Mosul, attesa per nuovo contatto con i rapitori del vescovo
Si attende per stasera una nuova telefonata in cui i mediatori esigeranno di “sentire la voce” di mons. Rahho. Sale la preoccupazione, un comandante Usa avanza ipotesi di terrorismo dietro il sequestro. Messe e preghiere a Roma e Damasco per i “tre martiri” e la salvezza del presule.

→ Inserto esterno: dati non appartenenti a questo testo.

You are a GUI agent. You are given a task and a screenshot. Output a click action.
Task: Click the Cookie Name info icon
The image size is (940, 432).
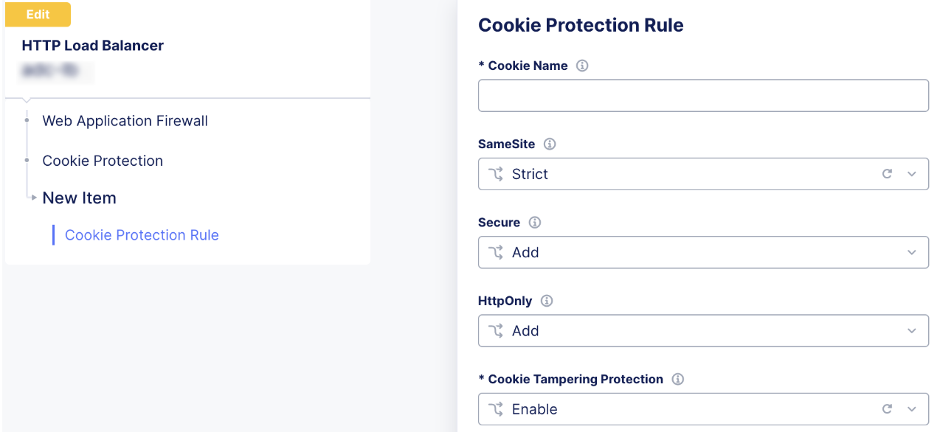[x=582, y=66]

Mosul (AsiaNews) - Sale la preoccupazione a Mosul, dove dal 3 marzo non si hanno contatti con i rapitori dell’arcivescovo caldeo mons. Faraj Rahho. Il presule è stato rapito il 29 febbraio da un gruppo di ignoti. Mentre nella diocesi si attende entro stasera un segnale dai rapitori, i caldei in patria e all’estero continuano a pregare. Oggi a Roma, nella chiesa di S. Ephrem, la comunità caldea celebrerà una messa in suffragio dei tre uomini uccisi e per la salvezza di mons. Rahho. Anche in Siria, dove si concentra la migrazione dei cristiani dall’Iraq, “si prega perché il vescovo sia restituito al suo gregge”. Domenica scorsa a Damasco nella parrocchia caldea di Santa Teresa la messa è stata dedicata ai “tre martiri” e alla liberazione del presule.
 
La dinamica del rapimento, durante il quale sono state uccise tre persone, e le “difficili condizioni” poste - come raccontano ad AsiaNews fonti locali - fanno pensare che non si tratti di semplici criminali interessati al riscatto. Si teme per la salute del vescovo che ha bisogno di assumere medicinali quotidianamente e di cui finora nessuno ha mai sentito la sua voce o ricevuto prove che sia ancora in vita. “Al prossimo contatto che avremo con i rapitori – dicono fonti vicine alle trattative – esigeremo di parlare con mons. Rahho”. Sul caso, ieri in una conferenza stampa a Tikrit, ha parlato anche il gen. Mark Hertling, comandante delle forze Usa nel nord Iraq. Secondo l’ufficiale, non è chiaro chi ci sia dietro il rapimento di mons. Rahho, ma non è escluso si tratti di al Qaeda in Iraq. Il gruppo – dice il generale - si è ricomposto a Mosul e in altre zone della provincia di Niniveh dopo essere stato smantellato da Baghdad e Anbar e ora potrebbe avere bisogno di denaro per riorganizzarsi.